Excerpt:
-------------------------

In the south, the conflict began much as it did in the north, with British authorities attempting to disarm the growing Patriot militias. On April 20, 1775, a day after Lexington and Concord, the British Royal Governor of Virginia ordered British sailors to secure the store of gunpowder at Williamsburg. Patrick Henry led a small militia force to Williamsburg to recapture the gunpowder, but unlike Lexington and Concord, there was no fighting during this “Gunpowder Incident.” Instead, the British merely paid for the powder and both sides backed down.

Open conflict erupted on November 17, 1775, when British regulars skirmished with Patriot militia at the Battle of Kemp’s Landing. In the south, where the split between Patriots and Loyalists was much more even, both militias recruited heavily. 1775-1777, was dominated by small skirmishes and the British need for a deep-water port to support their southern campaign. In June 1776, Major General Henry Clinton attempted to capture Charleston but was unable to reduce Fort Sullivan (which would become Fort Moultrie).

The failures at Charleston made the British turn their attention to another deep-water port, Savannah, Georgia, which they captured on December 29, 1778. The fall of Savannah inaugurated the British “Southern Strategy,” the goal of which was subduing the southern colonies, where they felt there was more loyalist support, before turning north to crush the hotbed of the revolution.

In October 1779, after the fall of Savannah, an American army commanded by Major General Benjamin Lincoln, supported by the French fleet, attempted to recapture the city. After besieging the city for a month, Lincoln was repulsed with heavy losses. This successful defense solidified the British hold on Savannah and enabled them to establish a base of operations in the south.

-------------------------

Exercise A:
Count the lines of the entries that contain the string "width", and give only that number.
The entries have no connection to the passage on the war in the south.

Data supplied:

-------------------------

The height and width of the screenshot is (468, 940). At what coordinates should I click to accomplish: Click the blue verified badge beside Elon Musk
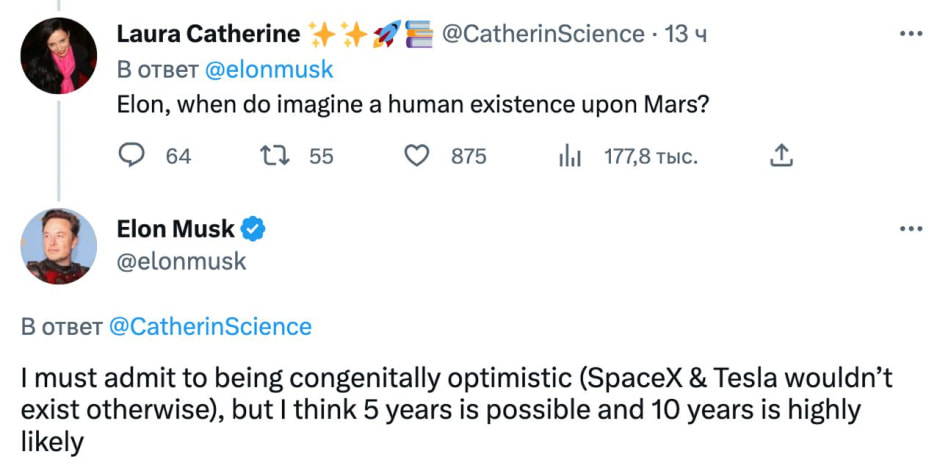(x=254, y=229)
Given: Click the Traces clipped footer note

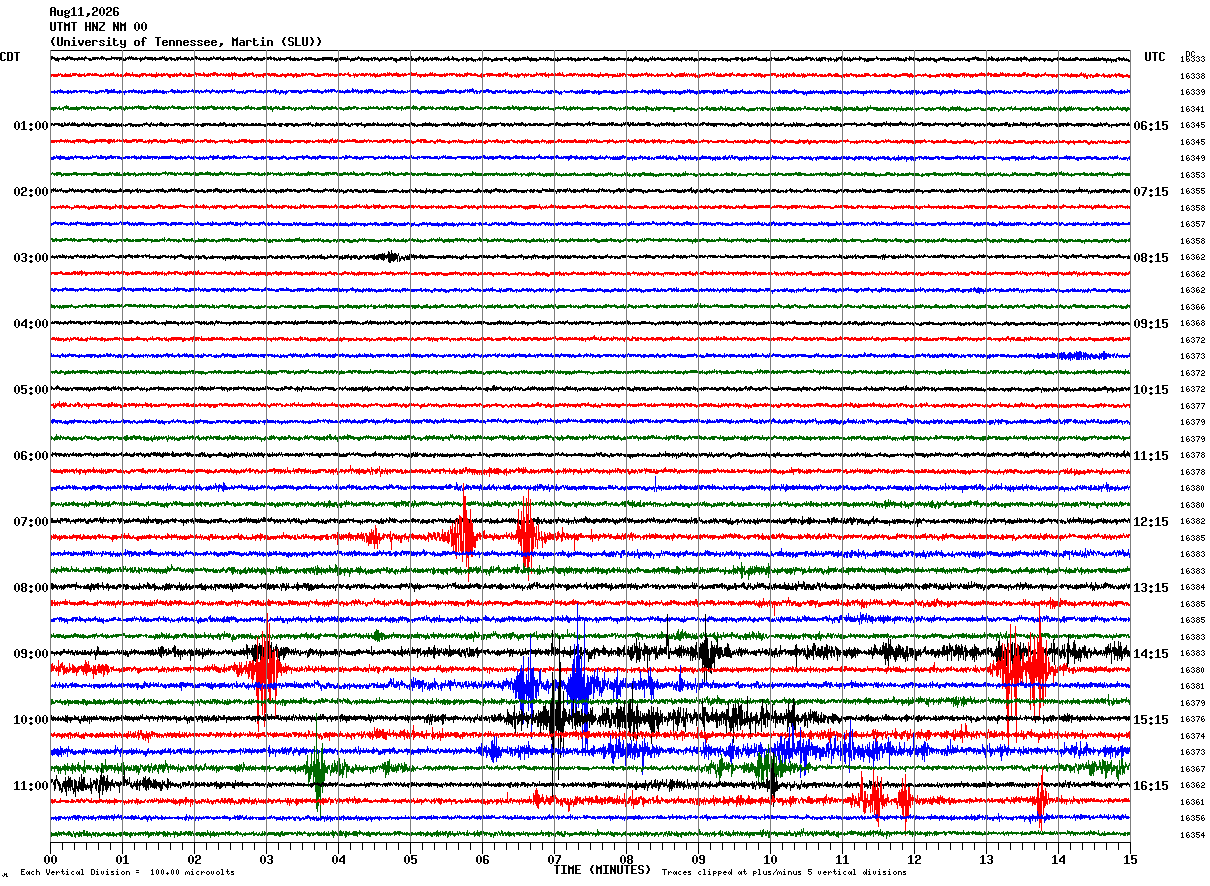Looking at the screenshot, I should [x=785, y=872].
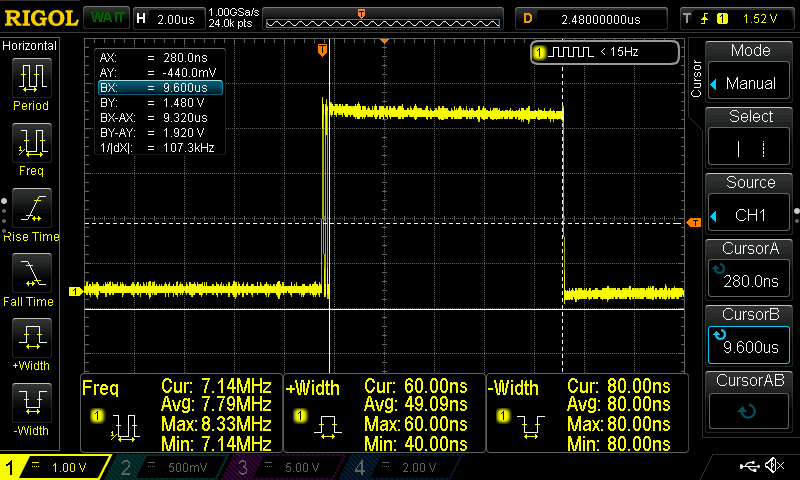Toggle the sound speaker icon
800x480 pixels.
773,466
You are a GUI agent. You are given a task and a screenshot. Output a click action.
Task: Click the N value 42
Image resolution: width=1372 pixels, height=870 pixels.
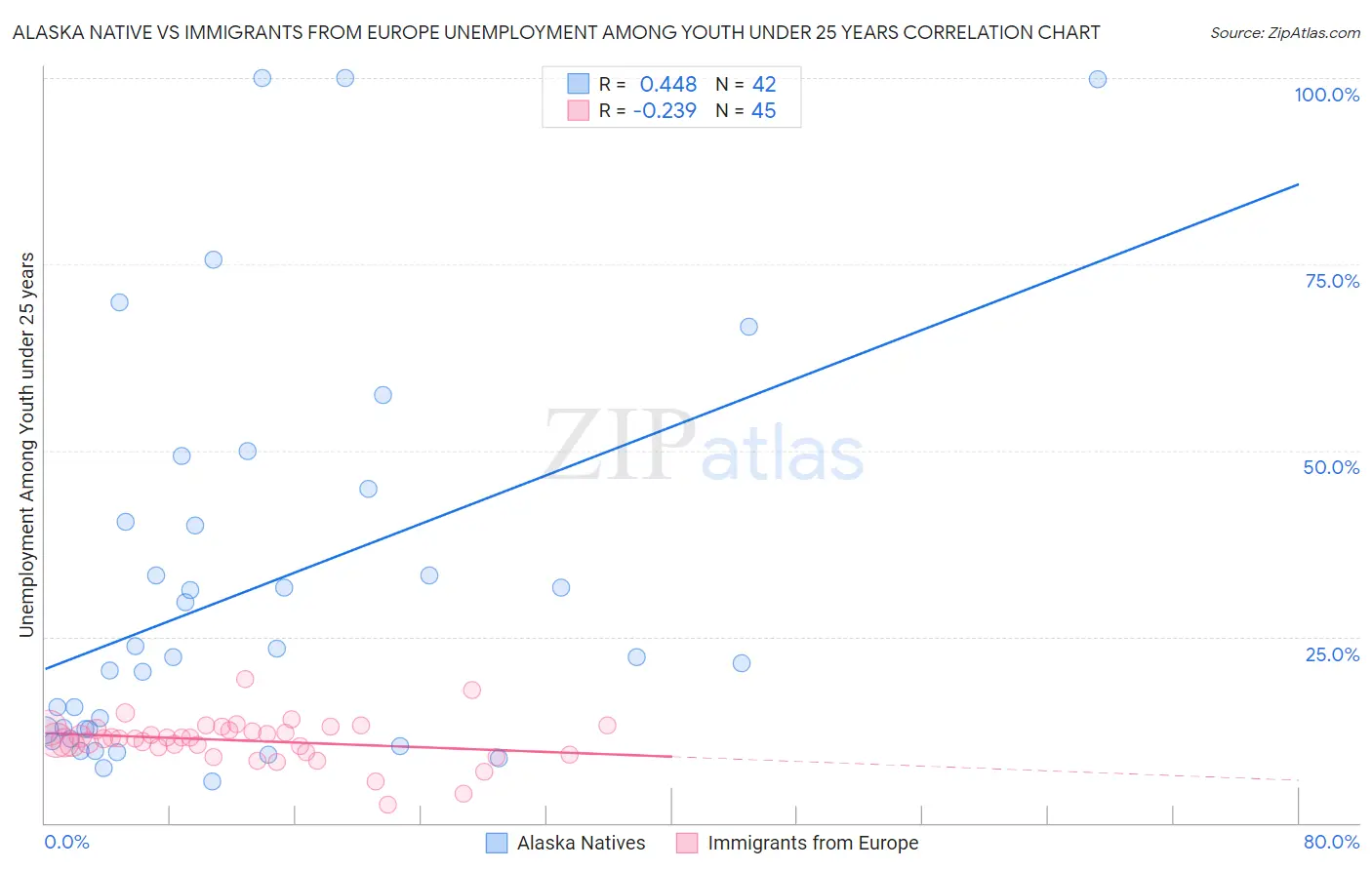764,84
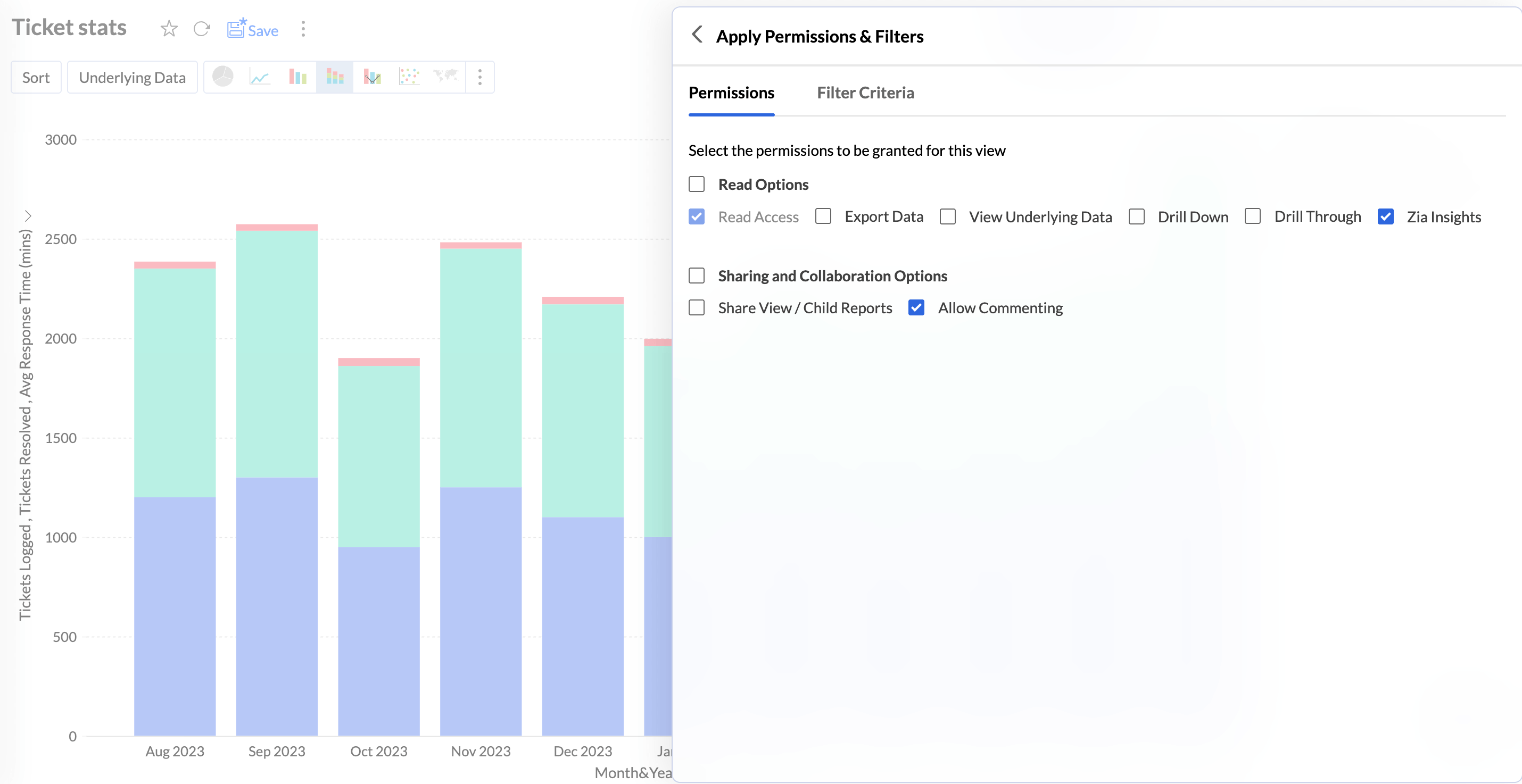Screen dimensions: 1522x784
Task: Disable Allow Commenting checkbox
Action: click(x=916, y=307)
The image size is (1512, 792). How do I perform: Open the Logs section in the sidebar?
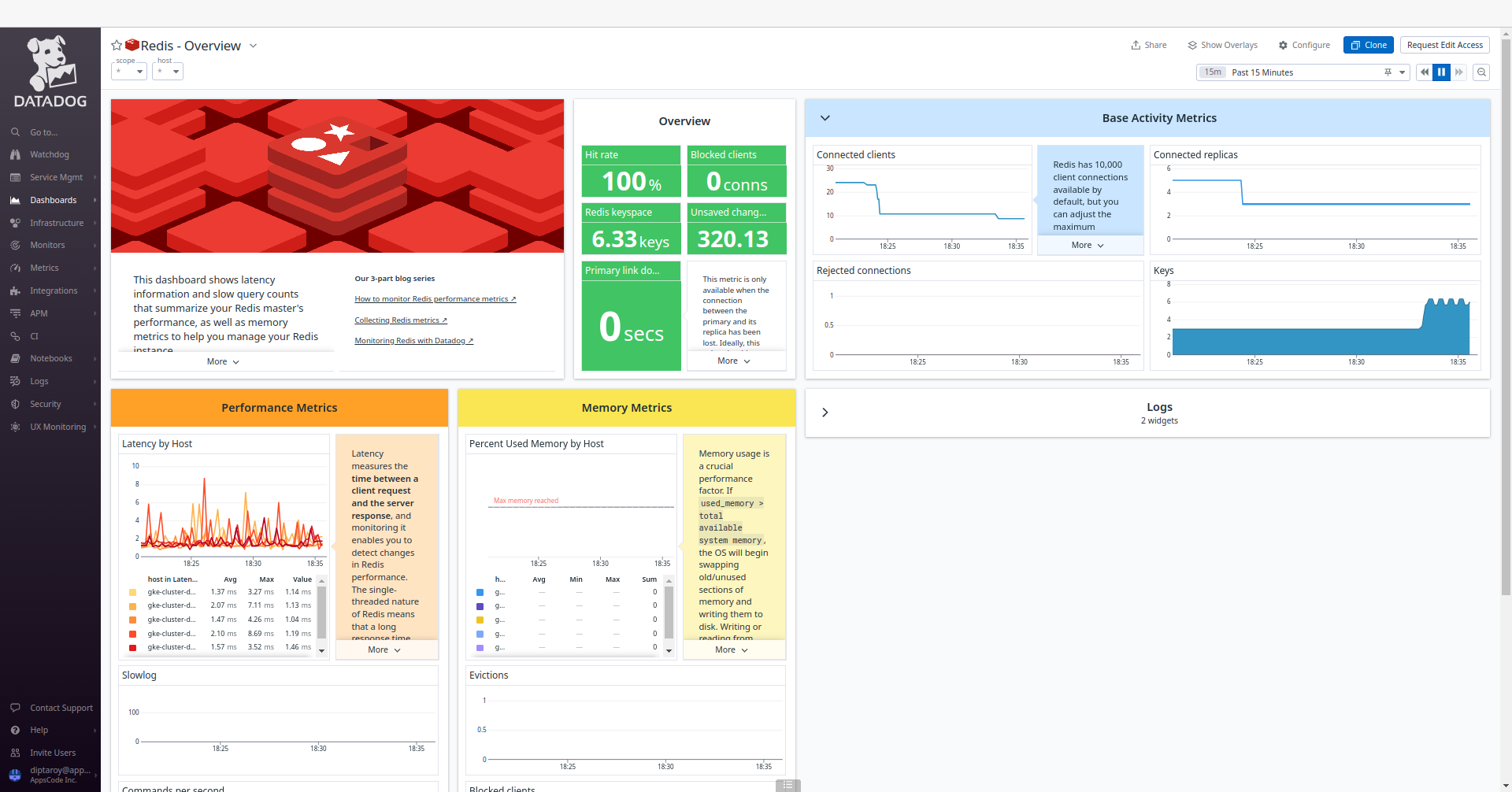tap(39, 381)
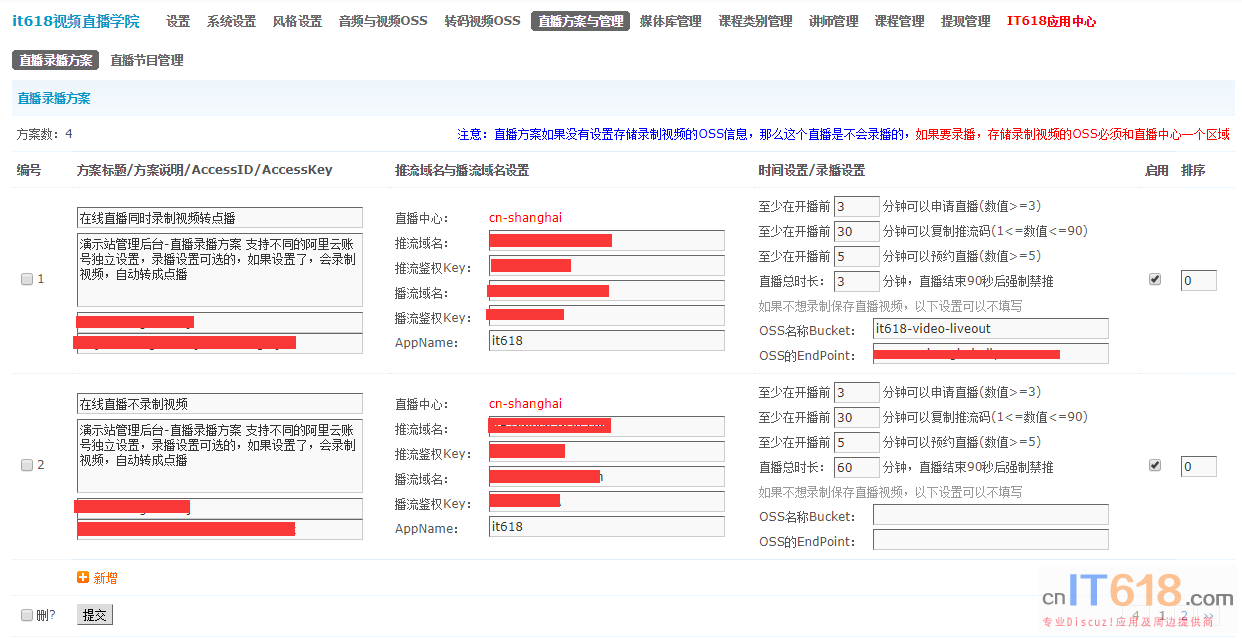1242x638 pixels.
Task: Tick the selection checkbox for plan 1
Action: click(x=27, y=280)
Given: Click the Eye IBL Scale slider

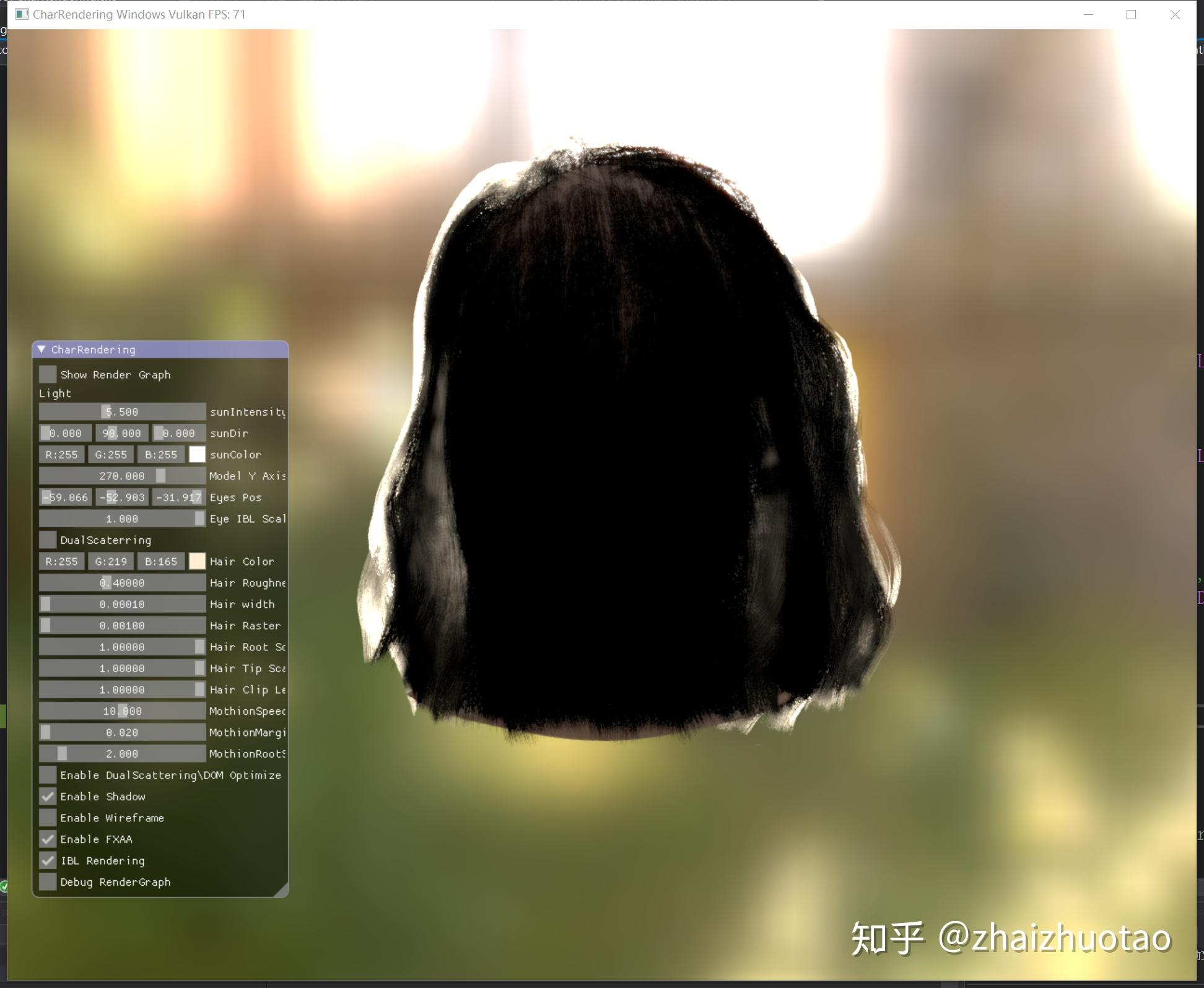Looking at the screenshot, I should click(121, 518).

-------------------------

Exercise B:
Reproduce the part of the passage on the war in the south starting with "The failures at" and going on through "in the south.".

Task response A:
2

Task response B:
The failures at Charleston made the British turn their attention to another deep-water port, Savannah, Georgia, which they captured on December 29, 1778. The fall of Savannah inaugurated the British “Southern Strategy,” the goal of which was subduing the southern colonies, where they felt there was more loyalist support, before turning north to crush the hotbed of the revolution.

In October 1779, after the fall of Savannah, an American army commanded by Major General Benjamin Lincoln, supported by the French fleet, attempted to recapture the city. After besieging the city for a month, Lincoln was repulsed with heavy losses. This successful defense solidified the British hold on Savannah and enabled them to establish a base of operations in the south.